Закономерно, что пришло время и Сошникову-младшему полезть за своей Луной. Не затем же, чтобы покрасоваться, и тем более не для того, чтобы выиграть блок «Стюардессы», он рисковал жизнью. А ведь только в том деле, в котором ты по-настоящему рискуешь головой, можно обрести истинную самостоятельность. Да еще выпиралось из тайников любопытства: что же может скрываться там — какие новые боги? — за твоим персональным горизонтом событий, на преодоление которого надежда теплится в каждой мающейся душе? Нельзя же было согласиться с той патологической недоговоренностью, которая пропитывала окружающую действительность, никогда не обещая разгадки даже простейшим вещам, даже какой-нибудь булавке.

Этакий наивный подростковый релятивизм, требующий незамедлительного подтверждения каждой новой идеи делом — он по морозу и ветру полез на старую высоченную трубу городской котельной с внешней обледеневшей скобовой лестницей, у которой ограждение местами уже отвалилось. Сошников, конечно, не первым был проходчиком по трубе — ведь поднимались на нее какие-нибудь монтажники.

Затеялся дурацкий спор: «Смогу!» — «Не сможешь!» Поспорили на блок «Стюардессы». А его изнутри и без этого спора жгло: «Смогу! Смогу!» Подбадриваемый приятелями, бойко полез по скобам вверх. Конечно, смогу! Раз кто-то смог, то и я смогу! А вот что подразумевалось под другой формулой — «не смогу», — вязло в тумане.
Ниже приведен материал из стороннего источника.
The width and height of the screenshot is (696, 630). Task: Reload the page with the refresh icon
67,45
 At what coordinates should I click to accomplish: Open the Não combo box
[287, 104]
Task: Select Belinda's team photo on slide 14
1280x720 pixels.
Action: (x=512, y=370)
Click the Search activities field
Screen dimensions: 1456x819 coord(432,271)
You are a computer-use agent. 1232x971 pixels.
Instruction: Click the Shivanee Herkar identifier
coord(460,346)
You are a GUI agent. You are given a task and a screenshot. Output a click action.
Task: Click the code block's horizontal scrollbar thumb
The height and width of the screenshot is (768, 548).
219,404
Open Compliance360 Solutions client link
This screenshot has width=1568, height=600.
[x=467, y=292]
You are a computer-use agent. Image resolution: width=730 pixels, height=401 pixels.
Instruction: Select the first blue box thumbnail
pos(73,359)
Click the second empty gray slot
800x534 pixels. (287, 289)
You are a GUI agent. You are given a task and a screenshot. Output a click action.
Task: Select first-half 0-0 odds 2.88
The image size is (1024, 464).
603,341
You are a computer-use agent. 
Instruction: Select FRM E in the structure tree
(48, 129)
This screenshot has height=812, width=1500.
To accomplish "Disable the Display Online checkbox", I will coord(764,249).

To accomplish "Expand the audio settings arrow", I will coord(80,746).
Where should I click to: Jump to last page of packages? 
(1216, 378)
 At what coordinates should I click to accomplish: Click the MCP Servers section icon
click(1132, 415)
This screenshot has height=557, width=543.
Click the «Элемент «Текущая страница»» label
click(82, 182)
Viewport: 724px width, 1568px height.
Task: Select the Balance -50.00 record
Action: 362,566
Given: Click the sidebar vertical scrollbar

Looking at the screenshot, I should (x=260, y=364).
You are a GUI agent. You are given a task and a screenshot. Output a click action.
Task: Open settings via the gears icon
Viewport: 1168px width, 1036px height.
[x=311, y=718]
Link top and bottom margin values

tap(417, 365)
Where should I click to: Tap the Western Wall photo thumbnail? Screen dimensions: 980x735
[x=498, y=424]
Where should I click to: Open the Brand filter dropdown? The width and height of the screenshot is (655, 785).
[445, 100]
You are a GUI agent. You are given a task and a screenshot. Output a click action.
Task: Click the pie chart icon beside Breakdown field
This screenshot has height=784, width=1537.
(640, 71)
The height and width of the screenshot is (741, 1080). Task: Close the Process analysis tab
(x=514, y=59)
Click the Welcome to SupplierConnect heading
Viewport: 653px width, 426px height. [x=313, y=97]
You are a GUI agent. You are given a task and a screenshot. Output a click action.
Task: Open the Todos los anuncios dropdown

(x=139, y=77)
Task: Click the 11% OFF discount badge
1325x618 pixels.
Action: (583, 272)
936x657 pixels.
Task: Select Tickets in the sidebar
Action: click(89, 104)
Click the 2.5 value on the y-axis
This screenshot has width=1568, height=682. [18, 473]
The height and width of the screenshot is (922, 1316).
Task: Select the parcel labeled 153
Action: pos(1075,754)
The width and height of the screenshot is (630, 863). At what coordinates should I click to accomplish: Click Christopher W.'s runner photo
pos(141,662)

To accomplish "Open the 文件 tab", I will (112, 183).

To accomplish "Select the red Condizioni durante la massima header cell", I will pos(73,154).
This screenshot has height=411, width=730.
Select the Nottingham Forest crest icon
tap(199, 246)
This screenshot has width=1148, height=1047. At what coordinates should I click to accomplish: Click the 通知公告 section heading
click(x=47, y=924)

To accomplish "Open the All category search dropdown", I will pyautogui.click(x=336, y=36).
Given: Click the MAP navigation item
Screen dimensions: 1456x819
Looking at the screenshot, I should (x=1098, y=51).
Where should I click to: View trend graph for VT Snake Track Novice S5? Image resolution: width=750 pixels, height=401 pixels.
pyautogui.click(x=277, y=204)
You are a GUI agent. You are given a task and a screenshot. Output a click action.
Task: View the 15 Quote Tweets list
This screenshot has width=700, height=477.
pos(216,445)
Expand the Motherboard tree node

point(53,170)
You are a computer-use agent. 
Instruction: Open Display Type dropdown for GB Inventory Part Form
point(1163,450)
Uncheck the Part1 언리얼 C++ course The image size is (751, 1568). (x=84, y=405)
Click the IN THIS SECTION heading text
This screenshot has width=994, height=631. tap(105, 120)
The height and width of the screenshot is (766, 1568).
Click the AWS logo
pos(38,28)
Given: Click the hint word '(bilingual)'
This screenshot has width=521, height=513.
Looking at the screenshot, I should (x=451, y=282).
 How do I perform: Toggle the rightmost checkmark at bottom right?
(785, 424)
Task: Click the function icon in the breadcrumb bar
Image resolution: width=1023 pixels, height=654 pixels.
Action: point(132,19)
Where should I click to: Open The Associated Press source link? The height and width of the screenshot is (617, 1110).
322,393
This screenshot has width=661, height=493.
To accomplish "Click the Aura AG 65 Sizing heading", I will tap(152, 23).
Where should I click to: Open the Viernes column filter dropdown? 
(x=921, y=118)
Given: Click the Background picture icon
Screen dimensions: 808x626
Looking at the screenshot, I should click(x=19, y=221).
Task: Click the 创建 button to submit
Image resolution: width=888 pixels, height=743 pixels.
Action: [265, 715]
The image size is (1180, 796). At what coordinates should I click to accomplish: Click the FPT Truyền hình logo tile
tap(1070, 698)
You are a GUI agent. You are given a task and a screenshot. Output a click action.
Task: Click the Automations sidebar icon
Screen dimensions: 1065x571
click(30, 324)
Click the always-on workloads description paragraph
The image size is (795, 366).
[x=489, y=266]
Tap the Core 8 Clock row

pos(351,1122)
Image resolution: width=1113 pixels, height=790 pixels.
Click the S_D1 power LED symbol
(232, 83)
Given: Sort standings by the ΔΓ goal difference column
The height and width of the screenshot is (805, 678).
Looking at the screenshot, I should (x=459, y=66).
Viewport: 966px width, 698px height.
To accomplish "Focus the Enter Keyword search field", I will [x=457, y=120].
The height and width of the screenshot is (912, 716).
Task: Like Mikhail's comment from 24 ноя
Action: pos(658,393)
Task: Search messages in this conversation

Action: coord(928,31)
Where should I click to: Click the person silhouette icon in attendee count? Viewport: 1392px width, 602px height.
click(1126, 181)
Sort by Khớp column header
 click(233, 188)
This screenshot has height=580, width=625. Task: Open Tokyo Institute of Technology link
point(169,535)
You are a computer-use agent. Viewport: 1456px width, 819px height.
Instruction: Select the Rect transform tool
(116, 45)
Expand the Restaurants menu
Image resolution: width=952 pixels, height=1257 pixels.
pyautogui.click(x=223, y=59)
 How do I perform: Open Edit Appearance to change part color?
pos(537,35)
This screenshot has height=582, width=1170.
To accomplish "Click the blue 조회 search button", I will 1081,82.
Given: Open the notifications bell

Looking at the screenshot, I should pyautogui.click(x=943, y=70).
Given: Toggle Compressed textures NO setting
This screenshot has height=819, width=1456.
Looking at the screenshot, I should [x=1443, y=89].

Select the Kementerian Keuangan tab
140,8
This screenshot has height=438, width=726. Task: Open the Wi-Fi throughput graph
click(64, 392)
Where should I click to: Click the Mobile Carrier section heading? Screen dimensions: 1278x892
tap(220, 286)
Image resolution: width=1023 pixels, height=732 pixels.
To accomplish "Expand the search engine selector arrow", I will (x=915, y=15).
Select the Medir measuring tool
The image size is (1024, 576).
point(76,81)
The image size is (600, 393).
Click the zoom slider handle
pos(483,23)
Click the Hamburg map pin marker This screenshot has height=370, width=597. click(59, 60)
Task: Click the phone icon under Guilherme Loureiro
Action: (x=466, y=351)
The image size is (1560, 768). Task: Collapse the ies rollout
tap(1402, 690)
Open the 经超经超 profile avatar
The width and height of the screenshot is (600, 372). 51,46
Поднявшись, может быть, только до середины, обессилевший, он понял, что вовсе не по железным скобам лестницы поднимается, а цепляется за прохваченные морозом ржавые кости смерти, за ее скелетированный остов. Тонкие вязанные перчаточки не спасали от холода, руки сводило, ноги гудели от усталости и боли, а телу было жарко и одновременно знобко, его прошибало потом и вместе с тем мелкая дрожь и тошнота поднимались из живота. Для него было удивительным и пугающим впервые так сильно испытанное чувство непослушания тела. И при этом конец пути вовсе не просматривался. Перед ним темнела промороженная стена кирпичей, словно сваливающаяся круглыми боками в бездну и уходящая вверх в такую же мерцающую тьмой бездну. Он повис на скобе, которая не шевелилась в гнезде и поэтому казалась крепче остальных, так, чтобы она приходилась под мышку, и висел на пронизывающем ветру, содрогаясь от дрожи. Ускользающий смысл коротенькой смутной формулы «не смогу» открылся ему с полной ясностью. Он вдруг отчетливо понял, что вот уже сейчас, уже совсем скоро, может быть, всего через несколько минут, рука разожмется, он полетит вниз, и весь этот обильный, подвижный, горячий, желанный океан жизни захлопнется в одну крохотную, отвратительную, душную точку небытия. Захотелось жалобно заорать вниз, туда, где виднелись четыре крохотные фигурки задравших головы приятелей, да только вместо крика он сумел выдавить жалобное нытье под нос со слезами и соплями. И вот что еще его потрясло: сквозь слезливость он видел, что приятели — инстинкт ли им подсказал или сознательно они так решили — отступили в стороны от того места, куда должно было рухнуть сорвавшееся тело.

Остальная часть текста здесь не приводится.